Begin at the line with "This screenshot has width=1116, height=609." and write out every line after it, exactly, through the last line below, adding nothing.

============

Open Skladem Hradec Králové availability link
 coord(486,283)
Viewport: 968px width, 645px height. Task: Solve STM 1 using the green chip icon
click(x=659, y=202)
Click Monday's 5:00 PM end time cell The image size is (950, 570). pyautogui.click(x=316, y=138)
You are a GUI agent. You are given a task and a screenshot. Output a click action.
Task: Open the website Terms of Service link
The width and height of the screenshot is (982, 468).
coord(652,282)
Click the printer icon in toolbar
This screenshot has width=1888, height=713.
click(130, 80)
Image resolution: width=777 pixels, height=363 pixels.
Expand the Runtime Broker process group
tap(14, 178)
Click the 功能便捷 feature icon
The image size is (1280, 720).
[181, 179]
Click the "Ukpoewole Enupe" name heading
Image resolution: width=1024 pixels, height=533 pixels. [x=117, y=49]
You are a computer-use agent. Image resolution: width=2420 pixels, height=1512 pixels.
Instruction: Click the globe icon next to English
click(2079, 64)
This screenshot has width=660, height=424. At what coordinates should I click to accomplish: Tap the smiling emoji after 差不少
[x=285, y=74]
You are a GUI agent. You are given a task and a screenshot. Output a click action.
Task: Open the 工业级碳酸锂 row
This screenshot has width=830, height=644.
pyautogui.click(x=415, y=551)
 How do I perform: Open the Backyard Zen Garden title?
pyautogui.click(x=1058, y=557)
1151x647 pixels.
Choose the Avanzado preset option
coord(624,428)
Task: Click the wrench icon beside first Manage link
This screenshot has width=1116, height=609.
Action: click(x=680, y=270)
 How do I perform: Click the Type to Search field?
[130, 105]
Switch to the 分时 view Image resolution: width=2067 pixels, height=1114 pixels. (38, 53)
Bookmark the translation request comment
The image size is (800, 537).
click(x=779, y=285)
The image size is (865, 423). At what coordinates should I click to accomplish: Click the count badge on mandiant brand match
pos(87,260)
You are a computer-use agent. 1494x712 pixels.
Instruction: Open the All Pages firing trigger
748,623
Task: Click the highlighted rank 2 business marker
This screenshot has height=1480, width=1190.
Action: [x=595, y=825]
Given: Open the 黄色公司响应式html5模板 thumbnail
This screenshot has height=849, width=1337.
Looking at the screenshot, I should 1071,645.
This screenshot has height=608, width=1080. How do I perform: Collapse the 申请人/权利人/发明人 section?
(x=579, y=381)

============

▸ Problem solution:
This screenshot has width=1116, height=609.
Action: click(x=680, y=270)
 How do I perform: Click the Type to Search field?
[130, 105]
Switch to the 分时 view Image resolution: width=2067 pixels, height=1114 pixels. (38, 53)
Bookmark the translation request comment
The image size is (800, 537).
click(x=779, y=285)
The image size is (865, 423). At what coordinates should I click to accomplish: Click the count badge on mandiant brand match
pos(87,260)
You are a computer-use agent. 1494x712 pixels.
Instruction: Open the All Pages firing trigger
748,623
Task: Click the highlighted rank 2 business marker
This screenshot has height=1480, width=1190.
Action: [x=595, y=825]
Given: Open the 黄色公司响应式html5模板 thumbnail
This screenshot has height=849, width=1337.
Looking at the screenshot, I should 1071,645.
This screenshot has height=608, width=1080. How do I perform: Collapse the 申请人/权利人/发明人 section?
(x=579, y=381)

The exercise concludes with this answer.